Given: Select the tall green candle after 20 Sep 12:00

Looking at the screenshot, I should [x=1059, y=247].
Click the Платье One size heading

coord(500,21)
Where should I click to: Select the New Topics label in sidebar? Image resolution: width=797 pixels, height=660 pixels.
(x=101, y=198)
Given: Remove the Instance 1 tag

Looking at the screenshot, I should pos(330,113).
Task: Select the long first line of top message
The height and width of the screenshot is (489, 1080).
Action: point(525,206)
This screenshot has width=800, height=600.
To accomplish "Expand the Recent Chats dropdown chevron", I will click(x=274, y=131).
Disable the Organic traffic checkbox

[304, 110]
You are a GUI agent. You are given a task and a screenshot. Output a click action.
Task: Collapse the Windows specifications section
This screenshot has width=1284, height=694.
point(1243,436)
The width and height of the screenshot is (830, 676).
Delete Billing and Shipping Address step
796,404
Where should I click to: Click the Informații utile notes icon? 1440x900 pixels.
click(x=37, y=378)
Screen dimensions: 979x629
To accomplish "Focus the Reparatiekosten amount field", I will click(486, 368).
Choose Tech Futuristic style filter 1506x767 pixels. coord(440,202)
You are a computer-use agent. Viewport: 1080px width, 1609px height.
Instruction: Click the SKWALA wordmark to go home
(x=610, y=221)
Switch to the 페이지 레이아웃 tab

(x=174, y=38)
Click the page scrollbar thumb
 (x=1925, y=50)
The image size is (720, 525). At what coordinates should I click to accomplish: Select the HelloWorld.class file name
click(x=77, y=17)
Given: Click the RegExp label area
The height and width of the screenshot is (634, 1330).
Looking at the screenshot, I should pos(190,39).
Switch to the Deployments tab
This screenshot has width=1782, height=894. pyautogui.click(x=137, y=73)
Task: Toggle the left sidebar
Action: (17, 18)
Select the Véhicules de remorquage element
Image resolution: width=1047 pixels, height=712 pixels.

• • •

Copy out all of the entries above again, putting "Screen size" in place of "Image resolution" and changing nothing else.

Response to the task:
Given: Select the tall green candle after 20 Sep 12:00

Looking at the screenshot, I should [x=1059, y=247].
Click the Платье One size heading

coord(500,21)
Where should I click to: Select the New Topics label in sidebar? Screen size: width=797 pixels, height=660 pixels.
(x=101, y=198)
Given: Remove the Instance 1 tag

Looking at the screenshot, I should pos(330,113).
Task: Select the long first line of top message
The height and width of the screenshot is (489, 1080).
Action: point(525,206)
This screenshot has width=800, height=600.
To accomplish "Expand the Recent Chats dropdown chevron", I will click(x=274, y=131).
Disable the Organic traffic checkbox

[304, 110]
You are a GUI agent. You are given a task and a screenshot. Output a click action.
Task: Collapse the Windows specifications section
This screenshot has width=1284, height=694.
point(1243,436)
The width and height of the screenshot is (830, 676).
Delete Billing and Shipping Address step
796,404
Where should I click to: Click the Informații utile notes icon? 1440x900 pixels.
click(x=37, y=378)
Screen dimensions: 979x629
To accomplish "Focus the Reparatiekosten amount field", I will click(486, 368).
Choose Tech Futuristic style filter 1506x767 pixels. coord(440,202)
You are a computer-use agent. Viewport: 1080px width, 1609px height.
Instruction: Click the SKWALA wordmark to go home
(x=610, y=221)
Switch to the 페이지 레이아웃 tab

(x=174, y=38)
Click the page scrollbar thumb
 (x=1925, y=50)
The image size is (720, 525). At what coordinates should I click to accomplish: Select the HelloWorld.class file name
click(x=77, y=17)
Given: Click the RegExp label area
The height and width of the screenshot is (634, 1330).
Looking at the screenshot, I should pos(190,39).
Switch to the Deployments tab
This screenshot has width=1782, height=894. pyautogui.click(x=137, y=73)
Task: Toggle the left sidebar
Action: (17, 18)
Select the Véhicules de remorquage element
Screen size: width=1047 pixels, height=712 pixels.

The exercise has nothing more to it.